Chemical characterization of a novel polysaccharide ASKP-1 from Artemisia sphaerocephala Krasch seed and its macrophage activation via MAPK, PI3k/Akt and NF-κB signaling pathways in RAW264.7 cells.

The aim of this study was to investigate the molecular mechanism underlying the immunomodulatory effect of the purified Artemisia sphaerocephala Krasch seed polysaccharide (ASKP-1) in RAW264.7 macrophages. Chemical characteristic analysis revealed that ASKP-1 consisted of 14.1% mannose, 56.9% glucose and 19.6% galactose with the average molecular weight of 9.08 × 105 Da and the mixed glycan backbone structure containing 1→4)-Glcp (39.8%), 1→6)-Galp (18.8%), 1→3,6)-Manp (19.6%), 1→)-Glcp (10.8%), 2→6)-Manp (4.0%) and 2→3,5)-Araf (7.0%).
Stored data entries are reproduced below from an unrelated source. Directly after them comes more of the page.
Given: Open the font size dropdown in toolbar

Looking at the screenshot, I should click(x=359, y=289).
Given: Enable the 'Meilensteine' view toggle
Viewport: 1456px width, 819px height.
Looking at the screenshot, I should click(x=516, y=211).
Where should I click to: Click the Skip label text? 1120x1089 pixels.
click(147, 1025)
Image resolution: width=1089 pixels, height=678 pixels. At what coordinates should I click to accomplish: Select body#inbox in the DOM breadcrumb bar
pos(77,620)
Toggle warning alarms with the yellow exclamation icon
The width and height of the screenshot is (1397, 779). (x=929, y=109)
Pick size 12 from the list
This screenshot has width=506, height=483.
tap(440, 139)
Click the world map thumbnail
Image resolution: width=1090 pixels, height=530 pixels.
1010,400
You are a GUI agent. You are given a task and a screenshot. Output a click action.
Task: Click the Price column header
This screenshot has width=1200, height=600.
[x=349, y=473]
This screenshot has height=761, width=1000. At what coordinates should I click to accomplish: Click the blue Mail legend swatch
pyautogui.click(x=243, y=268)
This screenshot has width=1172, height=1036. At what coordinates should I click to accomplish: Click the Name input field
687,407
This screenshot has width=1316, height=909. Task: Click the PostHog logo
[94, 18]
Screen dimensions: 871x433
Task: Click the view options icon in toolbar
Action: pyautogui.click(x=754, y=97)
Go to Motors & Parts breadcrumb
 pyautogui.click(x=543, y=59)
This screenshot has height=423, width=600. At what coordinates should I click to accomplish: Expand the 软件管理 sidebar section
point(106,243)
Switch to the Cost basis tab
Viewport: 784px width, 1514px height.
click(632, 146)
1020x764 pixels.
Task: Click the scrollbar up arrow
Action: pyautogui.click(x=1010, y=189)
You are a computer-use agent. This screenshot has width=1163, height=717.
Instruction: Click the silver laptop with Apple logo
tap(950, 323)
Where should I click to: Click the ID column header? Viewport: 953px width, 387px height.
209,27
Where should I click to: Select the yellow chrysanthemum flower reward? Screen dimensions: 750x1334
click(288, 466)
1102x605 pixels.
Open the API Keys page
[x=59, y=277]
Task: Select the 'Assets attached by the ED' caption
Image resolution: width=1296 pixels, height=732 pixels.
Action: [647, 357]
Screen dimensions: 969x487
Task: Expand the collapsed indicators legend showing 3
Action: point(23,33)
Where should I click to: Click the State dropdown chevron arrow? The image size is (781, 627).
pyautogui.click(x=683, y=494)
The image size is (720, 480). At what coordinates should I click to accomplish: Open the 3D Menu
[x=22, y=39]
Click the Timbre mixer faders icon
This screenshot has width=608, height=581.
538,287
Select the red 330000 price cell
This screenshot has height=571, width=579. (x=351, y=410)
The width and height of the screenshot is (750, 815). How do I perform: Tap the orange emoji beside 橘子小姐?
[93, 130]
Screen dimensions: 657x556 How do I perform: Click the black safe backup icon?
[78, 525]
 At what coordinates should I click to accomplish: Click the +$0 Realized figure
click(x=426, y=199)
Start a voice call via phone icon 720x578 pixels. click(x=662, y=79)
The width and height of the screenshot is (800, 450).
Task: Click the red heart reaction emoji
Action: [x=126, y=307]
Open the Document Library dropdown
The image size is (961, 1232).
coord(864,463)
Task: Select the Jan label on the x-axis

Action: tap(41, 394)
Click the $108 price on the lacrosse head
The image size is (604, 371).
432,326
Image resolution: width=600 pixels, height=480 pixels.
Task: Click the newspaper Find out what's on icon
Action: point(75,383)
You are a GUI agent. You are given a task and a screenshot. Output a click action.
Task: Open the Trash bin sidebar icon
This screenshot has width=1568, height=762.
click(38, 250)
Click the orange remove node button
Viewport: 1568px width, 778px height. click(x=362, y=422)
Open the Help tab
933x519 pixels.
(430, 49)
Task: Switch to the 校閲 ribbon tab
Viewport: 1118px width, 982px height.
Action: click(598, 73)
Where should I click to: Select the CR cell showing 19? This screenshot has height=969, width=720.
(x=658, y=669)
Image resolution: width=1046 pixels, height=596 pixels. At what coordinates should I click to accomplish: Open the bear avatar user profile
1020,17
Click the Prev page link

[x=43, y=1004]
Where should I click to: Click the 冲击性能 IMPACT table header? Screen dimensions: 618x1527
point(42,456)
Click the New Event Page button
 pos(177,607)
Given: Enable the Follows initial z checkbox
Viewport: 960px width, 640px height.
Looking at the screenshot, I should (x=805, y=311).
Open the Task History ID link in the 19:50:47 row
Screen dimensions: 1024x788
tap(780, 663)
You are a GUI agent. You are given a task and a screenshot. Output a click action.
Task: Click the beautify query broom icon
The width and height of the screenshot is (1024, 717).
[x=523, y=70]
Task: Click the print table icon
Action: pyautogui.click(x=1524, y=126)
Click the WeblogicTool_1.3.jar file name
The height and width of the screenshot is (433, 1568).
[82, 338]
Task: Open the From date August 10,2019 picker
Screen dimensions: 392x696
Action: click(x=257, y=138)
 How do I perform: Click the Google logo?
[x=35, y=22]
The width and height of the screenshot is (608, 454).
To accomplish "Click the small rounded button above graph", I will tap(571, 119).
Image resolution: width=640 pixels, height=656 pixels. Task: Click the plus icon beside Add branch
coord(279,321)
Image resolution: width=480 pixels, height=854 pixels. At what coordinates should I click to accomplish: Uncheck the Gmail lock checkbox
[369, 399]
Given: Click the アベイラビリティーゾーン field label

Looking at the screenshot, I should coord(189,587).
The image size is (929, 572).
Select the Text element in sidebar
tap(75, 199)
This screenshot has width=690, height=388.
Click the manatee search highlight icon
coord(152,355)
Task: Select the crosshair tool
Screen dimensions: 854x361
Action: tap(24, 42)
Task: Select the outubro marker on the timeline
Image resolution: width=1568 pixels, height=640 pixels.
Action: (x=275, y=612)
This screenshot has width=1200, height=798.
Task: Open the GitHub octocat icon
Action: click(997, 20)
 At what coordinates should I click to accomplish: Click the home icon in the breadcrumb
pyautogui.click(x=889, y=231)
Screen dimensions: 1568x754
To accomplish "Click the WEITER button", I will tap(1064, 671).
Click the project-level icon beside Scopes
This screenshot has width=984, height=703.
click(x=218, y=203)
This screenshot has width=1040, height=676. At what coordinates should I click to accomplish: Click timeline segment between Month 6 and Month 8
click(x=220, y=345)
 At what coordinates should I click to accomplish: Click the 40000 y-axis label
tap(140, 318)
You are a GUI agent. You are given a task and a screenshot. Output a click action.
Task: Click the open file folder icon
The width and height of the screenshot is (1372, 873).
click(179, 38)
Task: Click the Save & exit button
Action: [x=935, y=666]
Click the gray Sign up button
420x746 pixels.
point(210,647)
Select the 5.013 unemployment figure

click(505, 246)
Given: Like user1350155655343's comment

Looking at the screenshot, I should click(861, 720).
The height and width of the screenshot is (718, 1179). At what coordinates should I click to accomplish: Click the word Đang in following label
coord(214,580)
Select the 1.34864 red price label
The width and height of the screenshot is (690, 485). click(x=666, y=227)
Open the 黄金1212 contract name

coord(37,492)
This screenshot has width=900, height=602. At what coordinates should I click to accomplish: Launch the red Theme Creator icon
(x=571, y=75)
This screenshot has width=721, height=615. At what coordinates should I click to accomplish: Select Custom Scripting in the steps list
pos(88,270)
In vitro studies showed that ASKP-1 markedly induced the release of cytotoxic molecules (NO and ROS) and secretion of the cytokines (TNF-α, INF-β, and IL-6) and significantly enhanced the phagocytosis of RAW264.7 macrophages. Furthermore, TLR4 was found to be a recognized target of ASKP-1 and its related mitogen-activated protein (MAPK) and phosphoinositide 3-kinase (PI3K)/Akt, including phosphorylated ERK, JNK, p38 and Akt, were rapidly activated by ASKP-1 in RAW264.7 macrophages. Moreover, ASKP-1 was found to cause the nuclear translocation of the nuclear factor NF-κB subunit p65 and the degradation of IκB-α in RAW264.7 macrophages. All these findings suggest that MAPK, PI3K/Akt and NF-κB pathways are involved in ASKP-1-induced macrophage activation, and ASKP-1 is a potential immunomodulating function food.